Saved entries
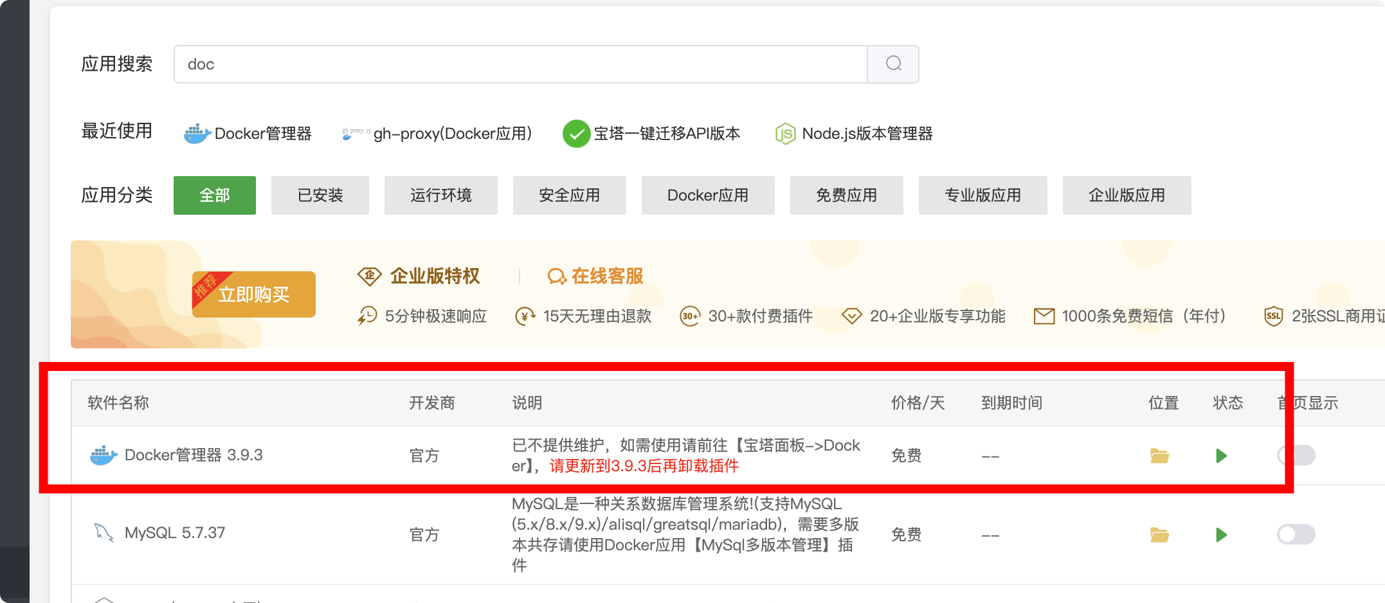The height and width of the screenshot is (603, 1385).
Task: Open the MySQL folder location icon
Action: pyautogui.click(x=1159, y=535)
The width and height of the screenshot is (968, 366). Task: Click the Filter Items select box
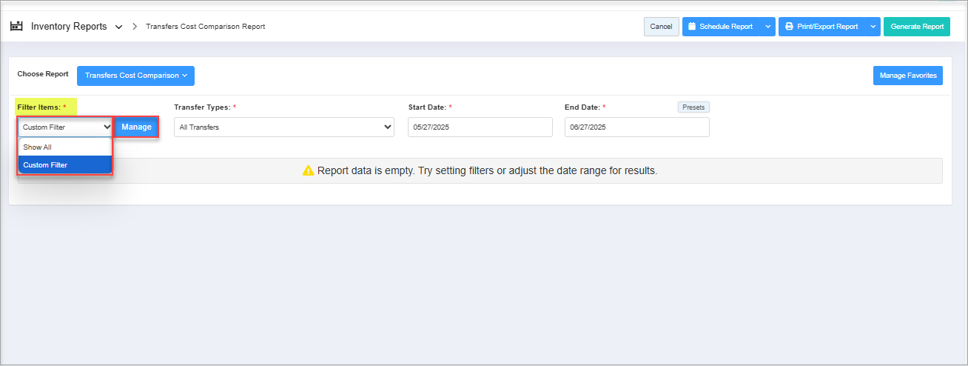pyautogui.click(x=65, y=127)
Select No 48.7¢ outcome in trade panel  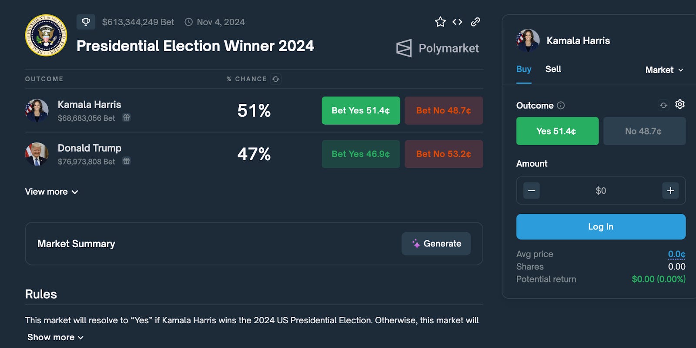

• **Directions for this task**:
Drop the pictures, then write out only the lines running from the one containing "The width and" through the last line above, both included, exactly.

• **Task result**:
The width and height of the screenshot is (968, 366). Task: Click the Filter Items select box
pyautogui.click(x=65, y=127)
Select No 48.7¢ outcome in trade panel  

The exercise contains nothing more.